Keeping order

Today is the 80th anniversary of the Battle of Cable Street. Some readers may know what that was but, for the benefit of the others, it was a mass action in 1936 to stop thousands of members and supporters of the British Union of Fascists from marching through a largely Jewish part of East London. I suspect that the majority of those who have heard about this will think it was a battle with the fascists. It wasn’t, it was a battle with the police. Here’s a newsreel clip: Battle newsreel on YouTube

This won’t come as a surprise to anyone who has been on a demo when trouble broke out. Every demo or march or event I’ve been at where a ‘riot’ occurred was started by the cops. Sure someone may well have thrown an empty drinks can at them, maybe even a bottle, but those individuals are always safely back in the thick of the crowd. The ones who get battered and arrested by our increasingly well-armoured police are those brave souls on the front line. This is called ‘keeping the peace’ or ‘protecting public order’ and that’s when the fighting begins.

These confrontations have a long history, both here and across the globe. One of the most notorious in the UK in recent times was the Battle of the Beanfield. On 1 June 1985 the Peace Convoy of travellers, trying to get to Stonehenge for a festival, were intercepted and some forced off the road by police into a field, whereupon their vehicles were attacked and wrecked. The people in those vehicles, including pregnant women, were beaten and arrested. A brief video clip was aired on television some time later and what it showed was brutal – unarmed and unprotected people being manhandled and hit with batons, windows being smashed, the interiors of vans trashed. What it also showed was police in riot gear, with their ID numbers concealed, causing criminal damage and assaults which, if had been done to them, would have been classed as grievous bodily harm. In other words, it was a police riot. No charges were brought against those officers*. Journalists and photographers were arrested or threatened. Films were ‘lost’. The travellers lost their homes and I’ve been told that some of the travellers even lost their children, because they were taken into care by Social Services and sent for adoption.

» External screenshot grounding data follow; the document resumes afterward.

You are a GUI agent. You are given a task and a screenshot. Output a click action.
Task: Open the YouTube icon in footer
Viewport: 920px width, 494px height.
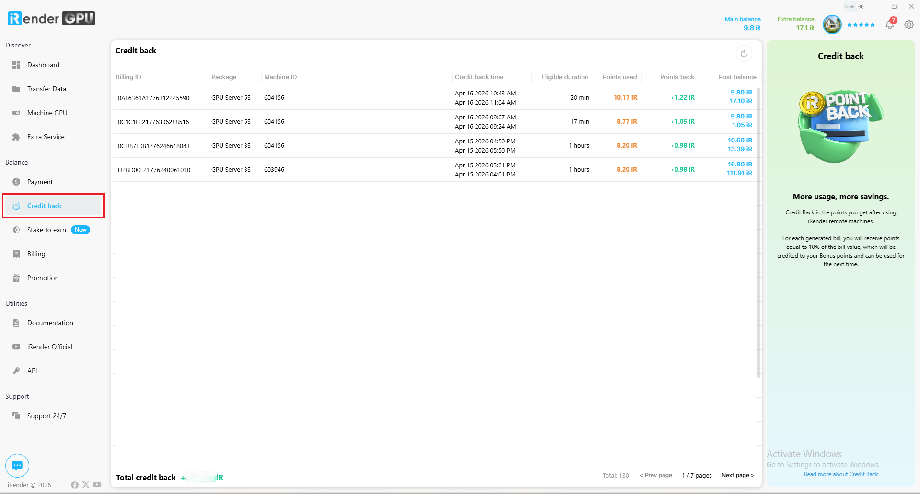[x=97, y=485]
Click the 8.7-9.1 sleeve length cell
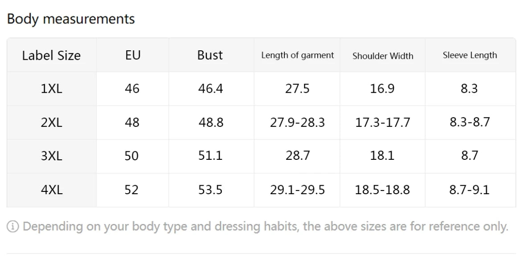The image size is (525, 260). coord(469,190)
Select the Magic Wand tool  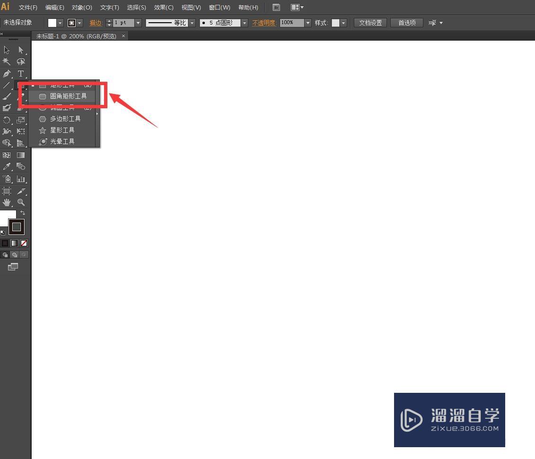[7, 61]
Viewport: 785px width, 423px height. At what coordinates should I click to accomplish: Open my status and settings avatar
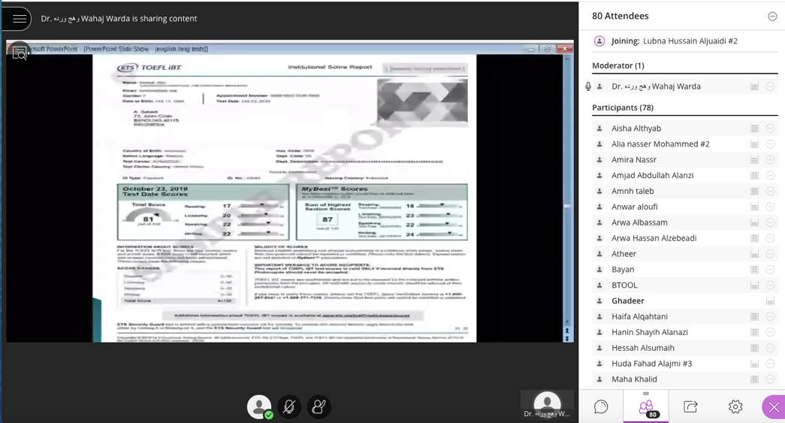click(259, 406)
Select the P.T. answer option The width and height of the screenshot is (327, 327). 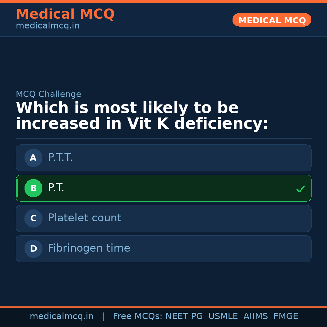pyautogui.click(x=164, y=188)
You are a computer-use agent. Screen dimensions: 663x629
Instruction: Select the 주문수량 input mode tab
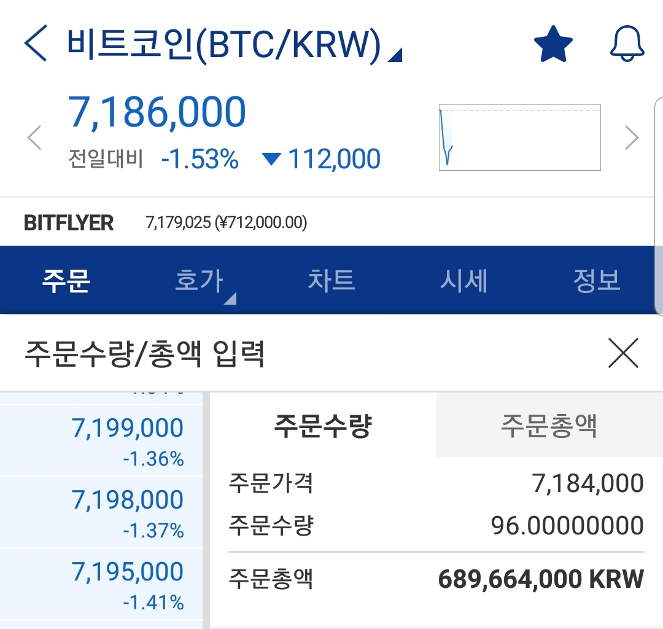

One officer, who was present, left the police and became a criminologist. He later made this observation, “When you have a body of men … and a hierarchy of authority, violence is bound to occur.” This is all I can remember, but what it means is, that it’s not sufficient to blame the men on the ground for breaking the rules, because they know their actions have been implicitly sanctioned by their superiors. One policy could be banned is that of officers being told to conceal their identifying numbers in these situations … and advising reporters to stay away!

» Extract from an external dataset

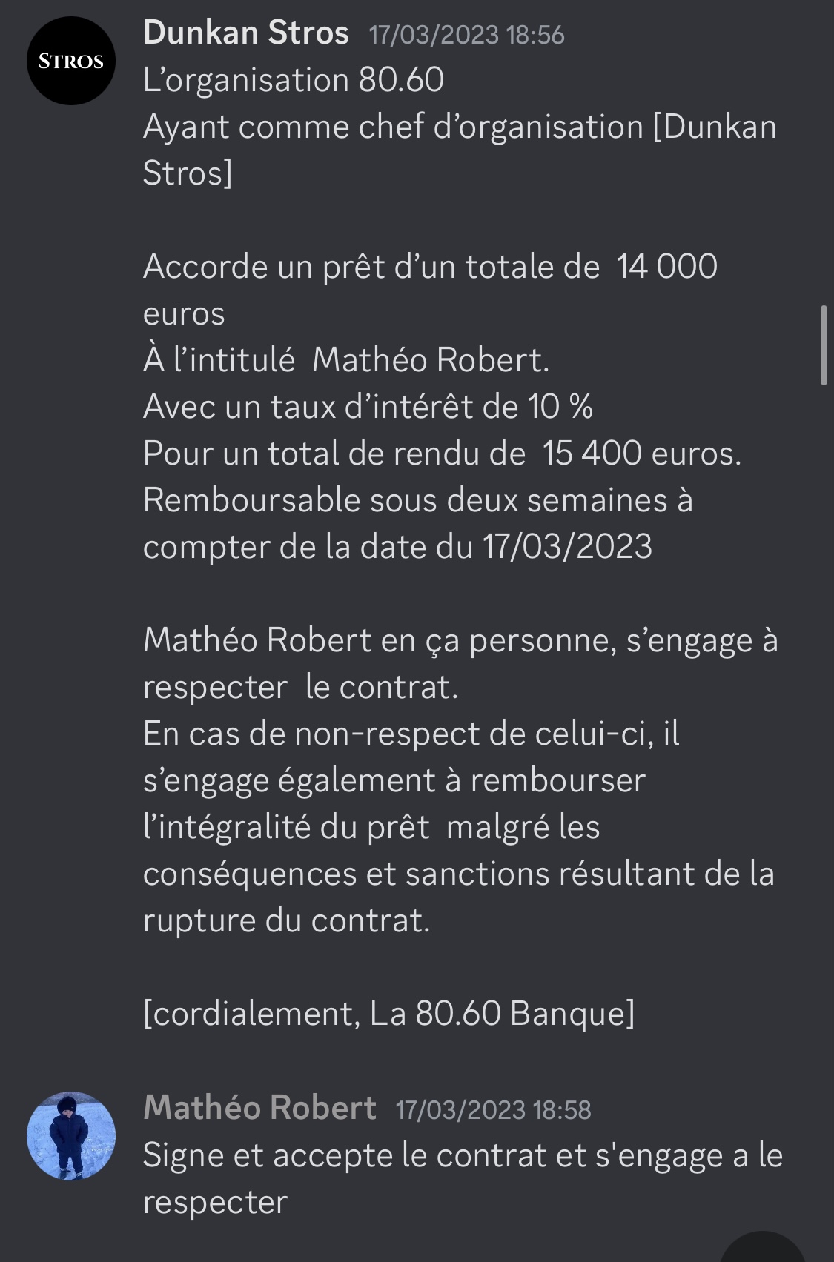
Task: Click the 17/03/2023 18:58 message timestamp
Action: tap(493, 1109)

Now, not all coppers are bastards but the point I’m making is that the job is. The question is, whose ‘peace’ is being kept, whose ‘order’ is being protected? Why do fascist marchers get more police protection than anti-fascists? Why do strikers and pickets get beaten up but not thieving bosses? Why are Romanies and other travellers prevented from stopping for a night’s rest, while you’ll be told to shut down if your party or festival music disturbs the sleep of well-off neighbours? Work it out.

Update: 11.10.16
As J Edgar Hoover, head of the FBI, said in 1968, “Justice is merely incidental to law and order.”
That’s telling it as it is.

RA 3.10.16

[* A number of the travellers successfully sued Wiltshire Police for ‘false imprisonment, damage to property and wrongful arrest’ and one police sergeant was found guilty of actual bodily harm. It was only a token victory because legal costs swallowed all the compensation they were awarded. If you want to see some more, here’s a documentary made in 1991: YouTube video ]

A word to the wise
The word ‘mob’ comes from a legal term in Latin, ‘mobile vulgus’, which my dictionary translates as ‘the fickle multitude’ but I prefer ‘the mobile common people’. The state wants you screwed into your place (and in debt) – Don’t move! Sit still! – and, especially, don’t organise yourselves without the authorities sayso.